▶ EXERCISE DESCRIPTION:
Where in the listing does the string "agent" appear? Copy every line that holds it.

▶ INFORMATION:

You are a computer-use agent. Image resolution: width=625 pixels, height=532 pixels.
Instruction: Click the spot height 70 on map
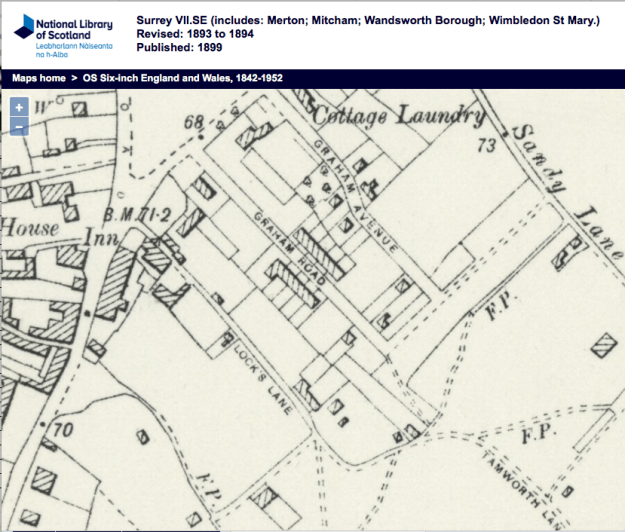[63, 432]
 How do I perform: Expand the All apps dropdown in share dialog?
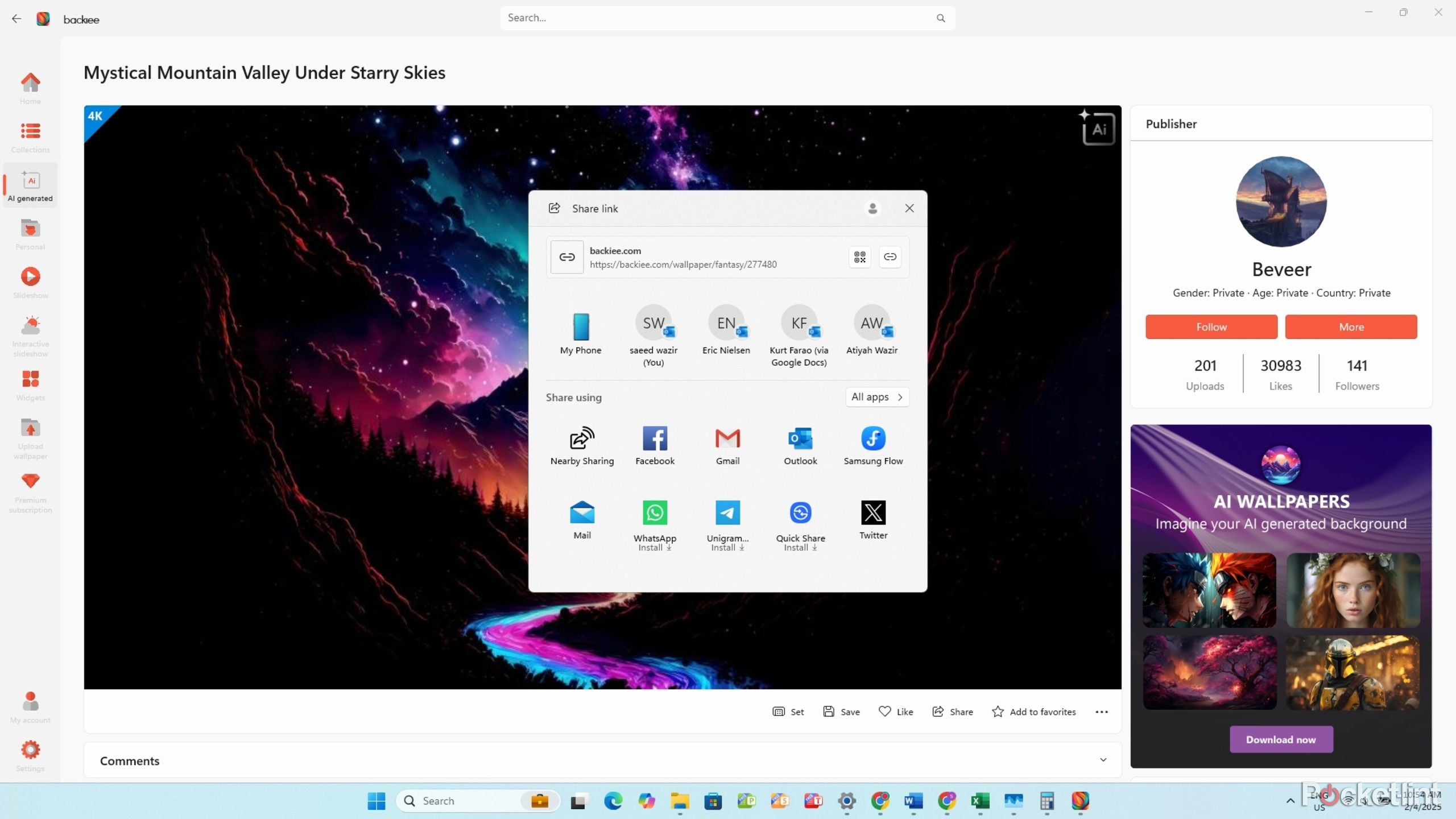(x=877, y=396)
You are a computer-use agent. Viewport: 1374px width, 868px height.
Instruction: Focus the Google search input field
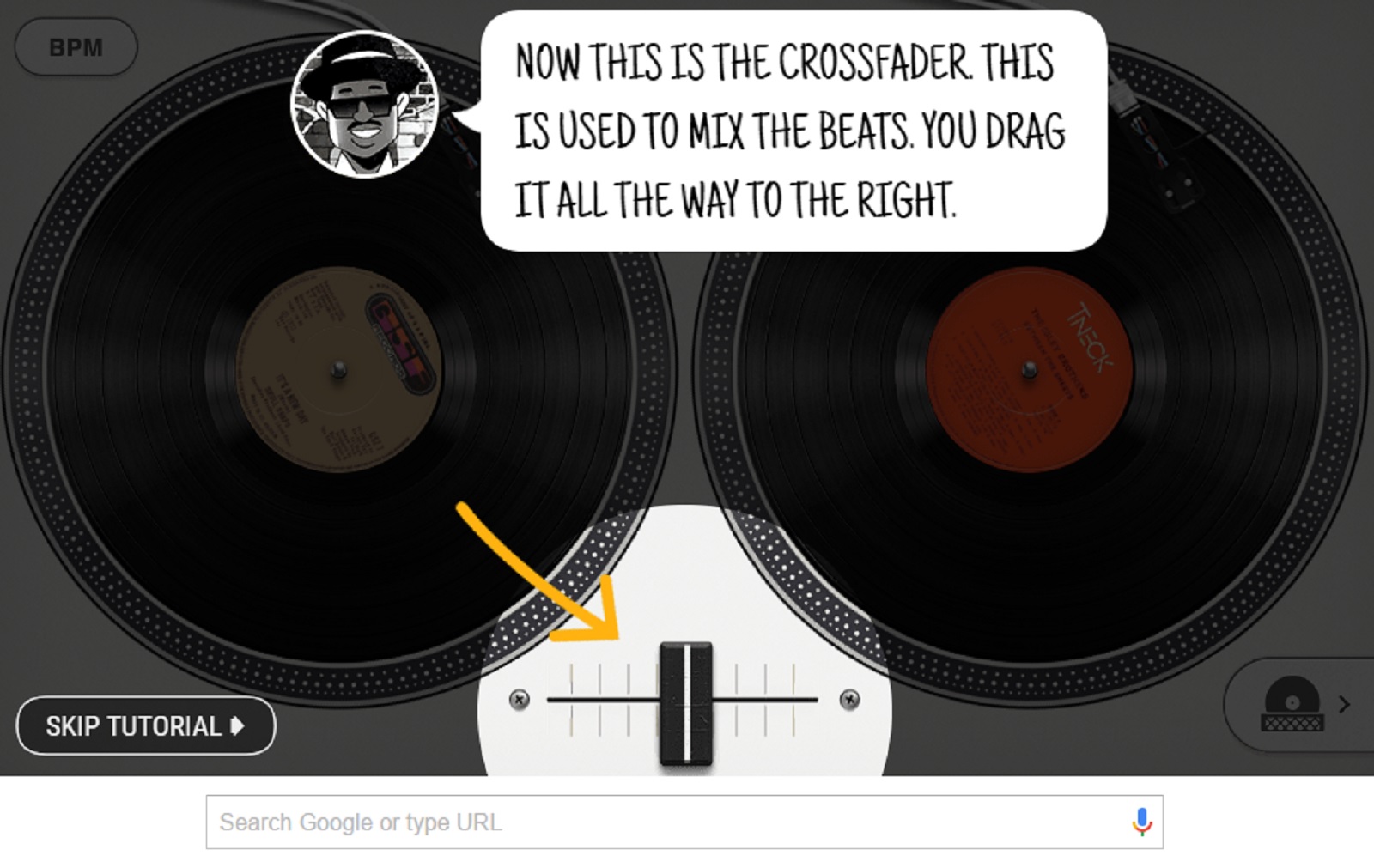[684, 822]
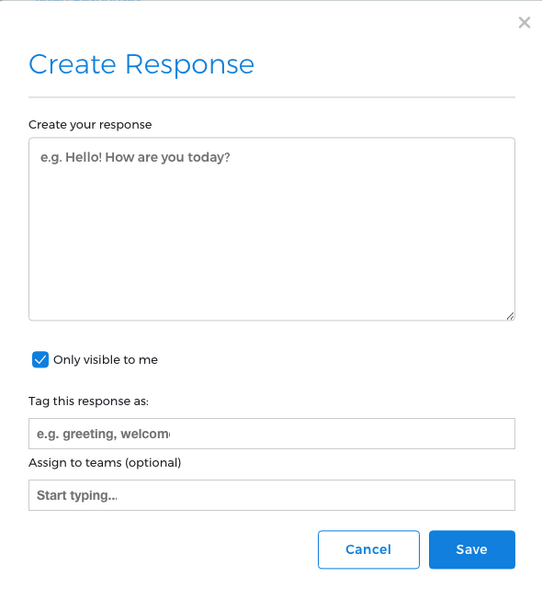Uncheck the Only visible to me checkbox
The width and height of the screenshot is (542, 599).
point(40,359)
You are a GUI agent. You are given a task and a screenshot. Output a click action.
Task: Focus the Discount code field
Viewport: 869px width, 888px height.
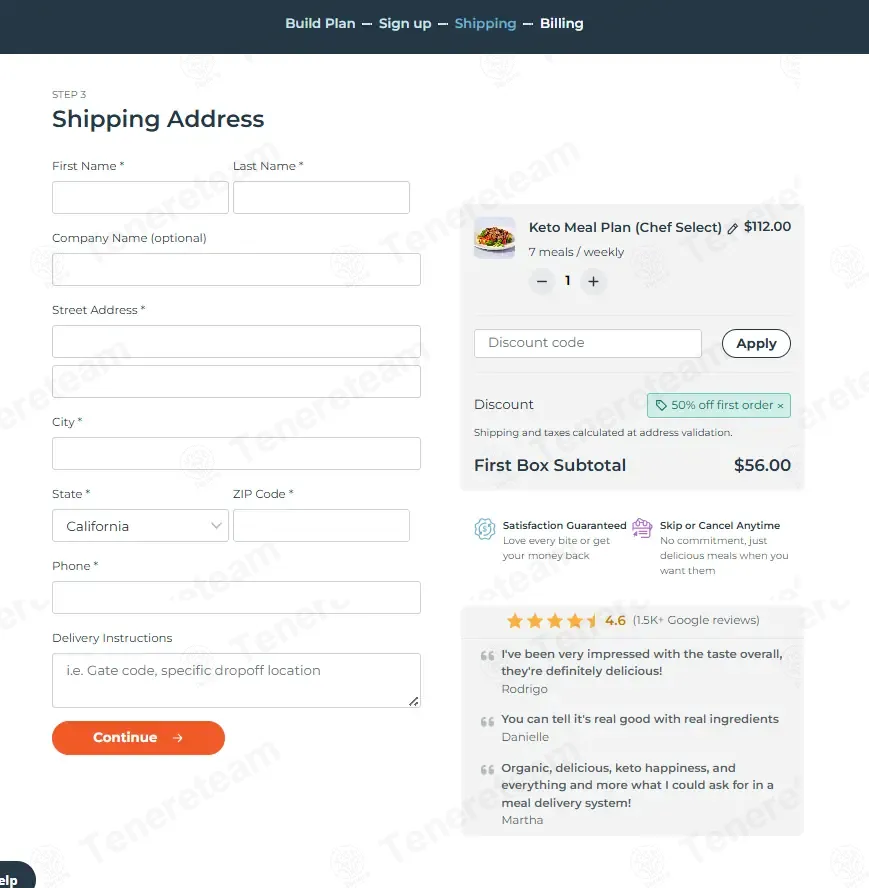[587, 343]
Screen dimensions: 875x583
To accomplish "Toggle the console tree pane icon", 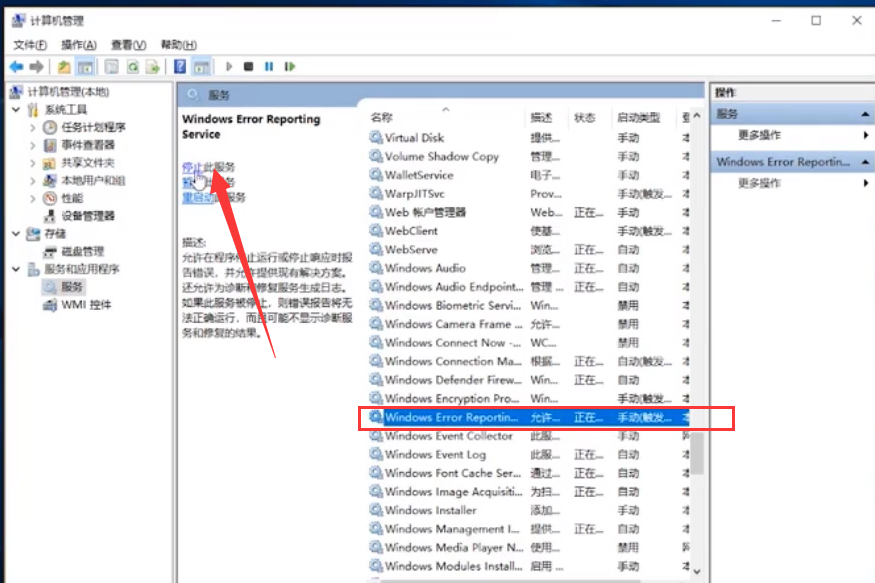I will point(86,66).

▶ EXERCISE RESULT:
You are a computer-use agent. Image resolution: width=625 pixels, height=532 pixels.
You are a computer-use agent. Viewport: 1374px width, 868px height.
You are a GUI agent. You are given a task and a screenshot. Output a click action.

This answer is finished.